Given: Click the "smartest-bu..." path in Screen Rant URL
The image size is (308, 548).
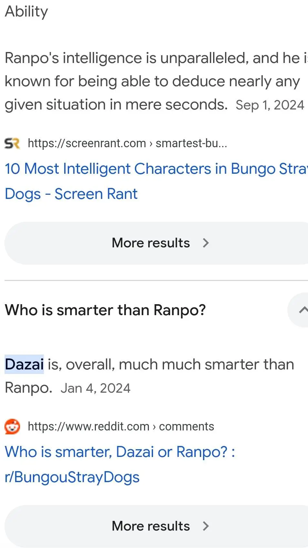Looking at the screenshot, I should tap(191, 143).
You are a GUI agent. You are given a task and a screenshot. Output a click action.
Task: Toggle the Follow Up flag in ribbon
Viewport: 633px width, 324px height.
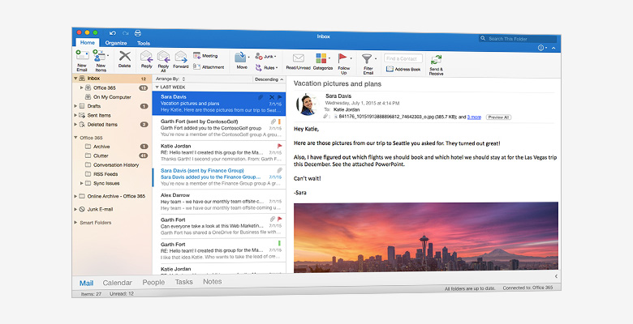[x=344, y=58]
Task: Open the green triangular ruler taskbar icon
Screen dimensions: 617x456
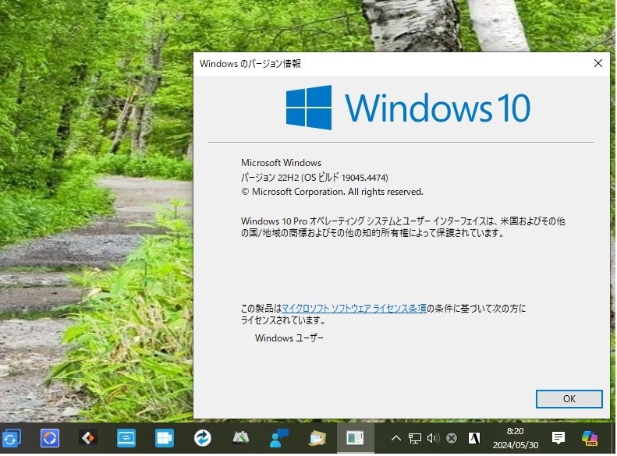Action: pos(241,438)

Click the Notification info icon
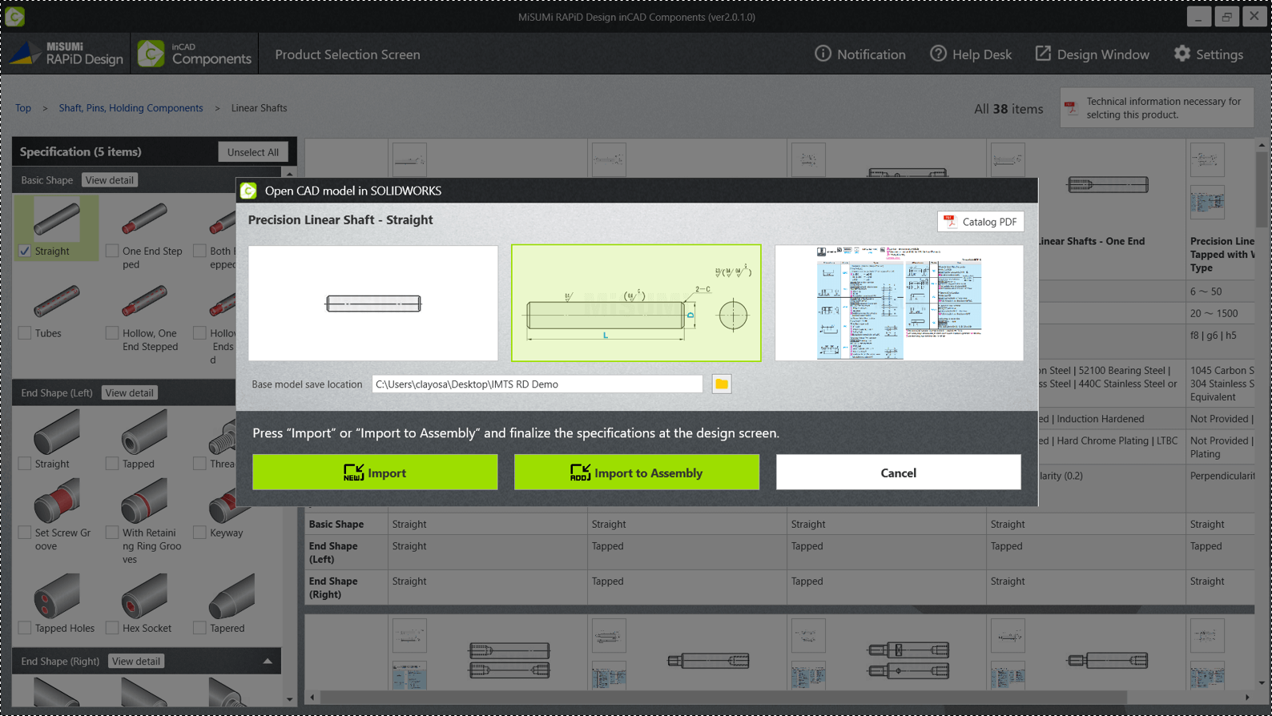pos(823,54)
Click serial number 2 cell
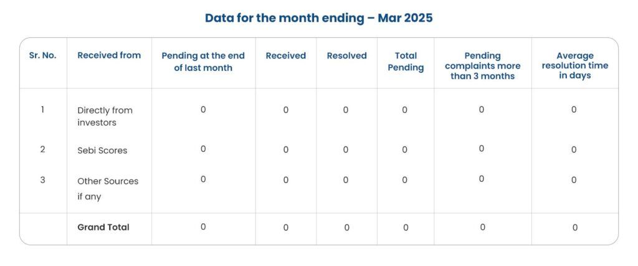The image size is (638, 266). pos(42,150)
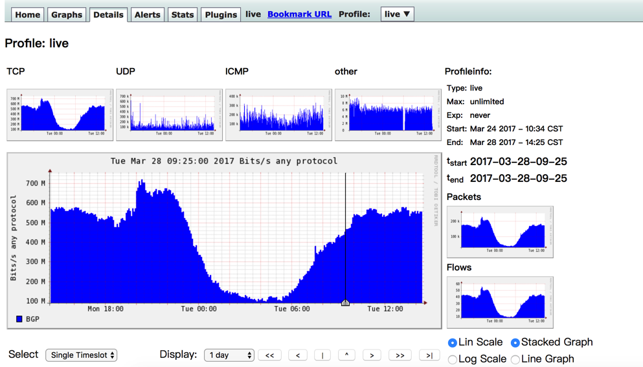Go to end with >| button
The width and height of the screenshot is (643, 367).
coord(429,355)
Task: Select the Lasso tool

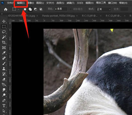Action: (x=4, y=32)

........

**Assignment:**
Restate the data above word for word. Do not include the images.

**Written answer:**
Given: Click the "smartest-bu..." path in Screen Rant URL
The image size is (308, 548).
Looking at the screenshot, I should tap(191, 143).
You are a GUI agent. You are given a task and a screenshot. Output a click action.
Task: Toggle the Follow Up flag in ribbon
Viewport: 633px width, 324px height.
[x=344, y=58]
Task: Open the green triangular ruler taskbar icon
Screen dimensions: 617x456
Action: pos(241,438)

Click the Notification info icon
pos(823,54)
Click serial number 2 cell
The image size is (638, 266). pos(42,150)
Go to end with >| button
The width and height of the screenshot is (643, 367).
coord(429,355)
Task: Select the Lasso tool

Action: (x=4, y=32)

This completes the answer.